To determine this, you can use the range values that are given in the table above. For each of the 5 bag weights, you determine the subgroup average. You can also calculate a range value for each subgroup. The range is simply the maximum value – minimum value. For the first subgroup, the range is

R = 50.9 – 49.6 = 1.3

This range value is a measure of the variation between individual values – the maximum and the minimum.

### The Range Over Time

You can plot the range values over time. The range values are shown in this figure. This chart shows the within subgroup variation and how that varies from subgroup to subgroup. You can enhance this chart by adding the average range (called Rbar) and the control limits.

In this example, the range only has an UCL. Again, since there are no patterns and no points beyond the control limits, the process just has common causes of variation present. It is consistent and predicable. This means the variation in the individual values about the average is the same over time.

You can estimate the standard deviation from the average range using an equation that depends on the subgroup size (see our March 2005 e-zine on Xbar-R charts for more information). The standard deviation is 0.512 based on the average range. This is our estimate of the population standard deviation – the true variation in the individual values about the average. And since the process is in control, the standard deviation will stay the same over time as long as the process does not change and there are no special causes of variation.

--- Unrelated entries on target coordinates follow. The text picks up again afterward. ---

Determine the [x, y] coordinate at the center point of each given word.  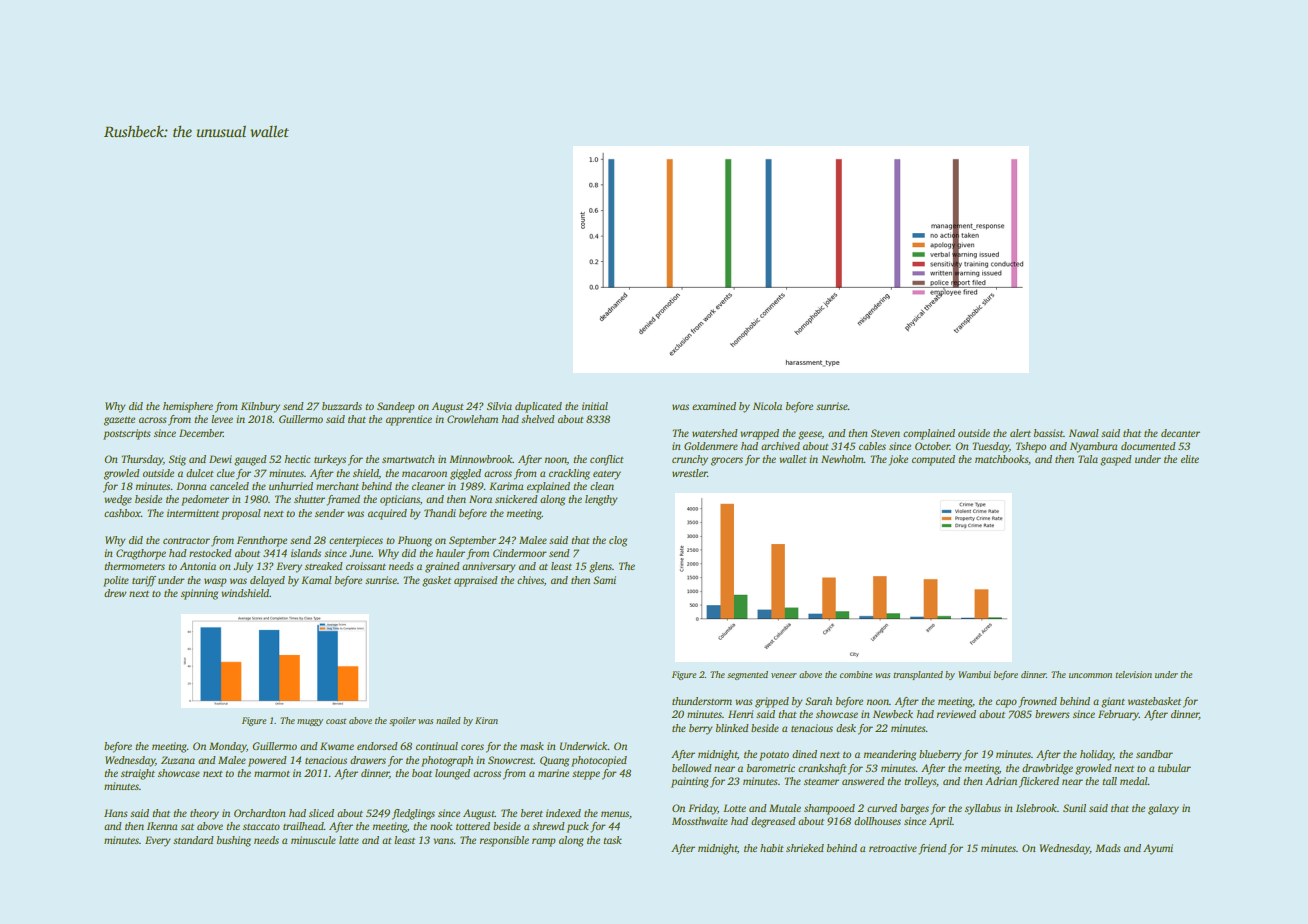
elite [1190, 459]
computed [933, 460]
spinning [199, 594]
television [1133, 674]
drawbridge [1047, 769]
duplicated [538, 407]
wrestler [689, 473]
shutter [309, 499]
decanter [1180, 433]
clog [618, 541]
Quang [554, 761]
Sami [604, 580]
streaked [324, 566]
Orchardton [260, 813]
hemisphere [188, 407]
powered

So, we have answered question 2 using the range chart. The variation in individual values is 0.512, the estimate of the population standard deviation. We have also answered the last part of question 4. This variation will not change as long as the process stays the same and there are no special causes introduced. **Remember, a standard deviation has no meaning unless the process is consistent and predictable (in control).**

### The Shape and Specs

And finally, questions 3 and 5 – what does the shape of the variation look like and how does it compare to specifications? The shape of the variation comes from the histogram (see our December 2005 and January 2006 e-zines on histograms). Comparing to specification is handled using a process capability analysis (see our three part e-zine starting October 2004). The histogram/process capability analysis for this data is shown in the figure. The process is capable of meeting specifications. And since it is in control, it will continue to do so over time until the process changes.

**And remember, like the average and the standard deviation, the histogram and value of Cpk have no meaning unless the process is consistent and predictable.**

This is why it is so important to understand control charts and statistical control.

### Example

The key point is that the statistics you see day in and day out must be interpreted in the context of the process that generated them. Was that process in control and stable? Or did it have special causes of variation present – flat tires? If it had special causes present, you will not get a similar result next time because you cannot predict what a process with special causes of variation will do in the future.

The chart shown above will produce the same average and the same calculated standard deviation as the first Xbar chart shown on bag weight. But doesn’t it tell a different story? So simple. Just plot the data over time and you will be amazed at what you learn.